Another thing is with the price reduction, I guess you have to be a bit reasonable. If you get quotes, that would be great. You can say to the owner, “I’m happy with this building and pest provided you’ll reduce the price by X amount of dollars.” The owner can say, “Yes, okay,” or they can say, “No,” and countersign. As long as you both have agreement it would just carry on. There you have it with the building and pest.
The fifth part of the offer, most likely people don’t have this. It’s called special conditions. Special conditions is anything apart from the building and pest, and apart from the finance. With regards to special conditions, this could be anything like, “You know, I want to buy this house or this unit, however I need to sell my house first in order to buy.” It’s called subject to sell.
Or it could be, “Yes, I want to buy this property, however I noticed that the owner didn’t get a pool safety certificate,” so subject to the owner getting a pool safety certificate done. Special conditions could be anything. Anything that’s not finance-related or building and pest-related. It could even be due diligence. It could be subject to me doing due diligence to check with a counsel about this approval, that approval. It could even be that. We have those special conditions.
The last part of the offer is you have settlement. Settlement is when you’d like to take possession of the property. This could be a fixed date or it could be 30, 60, 90 days, depending on what a seller wants. Obviously, most sellers want a shorter settlement. 30 days would suffice. Some would be, “I need 60 days.”

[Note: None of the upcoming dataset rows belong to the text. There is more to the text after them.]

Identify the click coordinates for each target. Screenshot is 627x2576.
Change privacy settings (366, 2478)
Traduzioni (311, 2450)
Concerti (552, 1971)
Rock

In Queensland, every buyer is entitled to a statutory five business days cooling off period. This is something that you can actually waive or you can actually keep. It is within your rights as a buyer. If you choose to waive these cooling off periods, I guess that gives the seller more confidence to say, “Hey, I want to buy.”
If you choose to keep it that is fine. The thing is if you choose to keep the cooling off period and you want to use this as a reason to terminate the contract within five business days, you have to pay 0.25% of the contract price. To give you an idea of what that is, if you sign a contract at $1 million, .25% equates to $2,500. If you decide to get out of the contract and you use this as a reason, the cooling off period to say, “I’ve changed my mind, I’ve decided not to buy,” you have to pay the seller 2 1/2 thousand dollars.
If you had conditions like finance or building and pest, “Well, I can’t get finance,” then you say, “You know what?” You’re not getting out because of the cooling off period, you’re getting out because of the finance condition, generally you should get your deposit refunded back. There is no penalty for this. This penalty only occurs if you exercise your right to get out using the cooling off period, and that’s .25%. That is also within 5 business days of the contract date. That’s in Queensland.”